Cloning and Characterization of Six Oleic Acid Desaturase Pseudogenes of Brassica napus

XIAO Gang1,2,ZHANG Zhen-Qian1,WU Xian-Meng1,TAN Tai-Long1,2,GUAN Chun-Yun1*   

  1. 1 Oil Crops Institute/National Oil Crops Improvement Center, Hunau Agricultural University; 2 Pre-State Key Laboratory for Germplasm Innovation and Resource Utilization of Crops, Changsha 410128, China
  • Received:2009-06-30 Revised:2009-12-08 Online:2010-03-12 Published:2010-01-22
  • Contact: GUAN Chun-Yun,E-mail:guancy2000@yahoo.com.cn
  • About author:XIAO Gang,E-mail: sanjian123@yeah.net; Tel: 0731-4617941

Abstract:

The phenomenon of multi-copy genes is common in plants. Pseudogene is defined as an inactive gene, which can not synthesize functional proteins but share the similar DNA sequences with normal functional genes. In this study, 56 FAD2 DNA clones and 47 FAD2 seed cDNA clones of Brassica napus cv. Xiangyou 15 were investigated, and 6 new copies of FAD2 were detected, designated as FAD2P1-6 respectively.
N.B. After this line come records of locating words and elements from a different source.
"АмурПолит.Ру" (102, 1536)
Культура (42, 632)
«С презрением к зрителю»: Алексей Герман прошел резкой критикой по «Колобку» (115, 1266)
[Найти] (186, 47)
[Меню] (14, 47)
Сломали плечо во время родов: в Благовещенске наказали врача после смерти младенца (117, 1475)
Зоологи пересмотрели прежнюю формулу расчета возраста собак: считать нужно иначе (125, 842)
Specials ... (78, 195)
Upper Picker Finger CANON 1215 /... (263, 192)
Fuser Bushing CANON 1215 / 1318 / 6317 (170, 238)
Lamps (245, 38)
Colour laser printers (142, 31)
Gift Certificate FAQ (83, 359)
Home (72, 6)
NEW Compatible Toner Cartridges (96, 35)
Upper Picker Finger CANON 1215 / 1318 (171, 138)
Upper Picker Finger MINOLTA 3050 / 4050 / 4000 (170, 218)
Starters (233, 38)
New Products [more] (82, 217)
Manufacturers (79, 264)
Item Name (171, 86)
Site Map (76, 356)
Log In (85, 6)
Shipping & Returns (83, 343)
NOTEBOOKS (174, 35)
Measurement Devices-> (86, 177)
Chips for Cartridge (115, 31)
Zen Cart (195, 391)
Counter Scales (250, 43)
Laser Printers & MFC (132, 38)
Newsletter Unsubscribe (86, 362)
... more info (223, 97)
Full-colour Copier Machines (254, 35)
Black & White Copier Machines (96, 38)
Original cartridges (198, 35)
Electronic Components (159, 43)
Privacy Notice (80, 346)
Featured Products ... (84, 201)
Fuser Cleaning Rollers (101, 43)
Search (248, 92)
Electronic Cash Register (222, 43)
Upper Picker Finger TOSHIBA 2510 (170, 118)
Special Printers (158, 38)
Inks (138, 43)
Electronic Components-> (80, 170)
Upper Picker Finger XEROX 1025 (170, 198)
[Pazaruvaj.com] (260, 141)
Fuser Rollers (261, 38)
This sequence length of 6 copies ranged from 1 141–1 157 bp and there were no introns in their open reading frames (ORF). These 6 copies share 96.1% identity in nucleotides from one another, and share more than 87% nucleotides identity with AY577313. Deduced amino acid sequences revealed that 112 stop codons occurred in the coding region of six copies which will prevent them from coding for a functional protein. These six copies were investigated in vivo in Saccharomyces cerevisiae through being cloned into yeast expression vector pYES2.0, and the 16:2 and 18:2 fatty acids were determined by gas chromatographic analysis. The results revealed that the products of the six copies were not able to synthesize 16:2 and 18:2 fatty acids, suggesting that they are pseudogenes of FAD2. These multiple pseudogenes of FAD2 within the B. napus genome might result from the duplication of large chromosomal segments simultaneously following mutation. Because of the existence of multiple pseudogenes for FAD2 in B. napus genome, we should be careful in genetic research to identify true and false, to avoid wrong conclusions.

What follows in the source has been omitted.